Does all this mean we don’t have to panic about monkeypox? Panic is never a good idea because it prevents thoughtful responses in a crisis. But at this time the monkeypox outbreak still appears to be confined largely to men who have sex with men and those who are closest to them and who may come in contact with the open sore or infected linens.

If you fall into one of those categories, it’s important to take precautions until the supply of vaccines and antivirals becomes sufficient to cover everyone at high risk of exposure, because cases are spreading rapidly in the U.S. At the end of July, the Centers for Disease Control and Prevention (CDC) reported more than 3,500 confirmed cases but noted that is probably a significant undercount.

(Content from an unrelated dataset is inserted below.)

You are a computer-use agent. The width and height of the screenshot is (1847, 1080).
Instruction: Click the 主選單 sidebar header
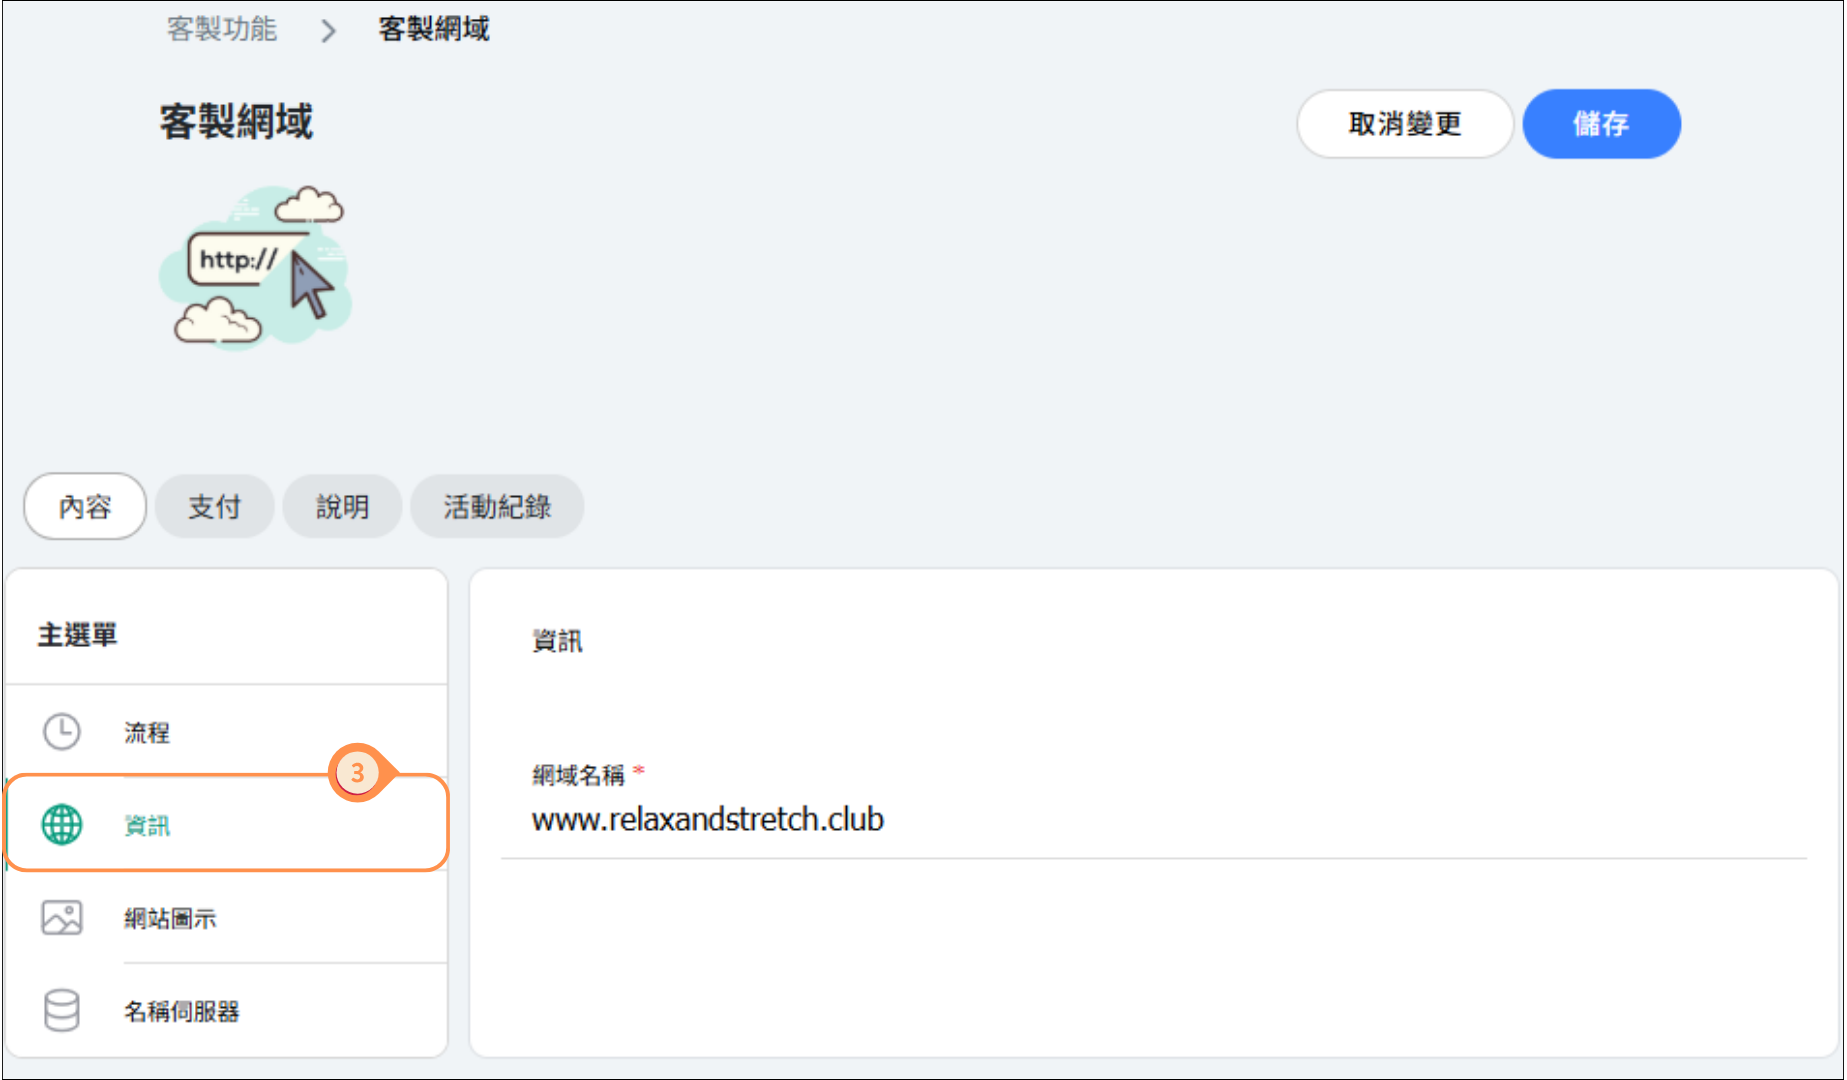(78, 635)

Experts advise that, if you’re at risk, you temporarily reduce your number of sexual partners, reconsider sex with new partners, and exchange contact details with any new partners to enable follow-up, if necessary.

Infected people are encouraged to self-isolate from other humans as well as pets, and to wear a mask and long clothing over any sores.

Although there is currently a limited supply of vaccines in the U.S., the government has purchased 2.5 million doses, which should be available in the coming weeks. This means it isn’t yet enough available to offer shots to all high-risk individuals.

So until there is, take precautions, and let us know if you think your symptoms might be those of monkeypox. It’s a painful, debilitating, and sometimes deadly disease, but we can treat it if it’s caught in time.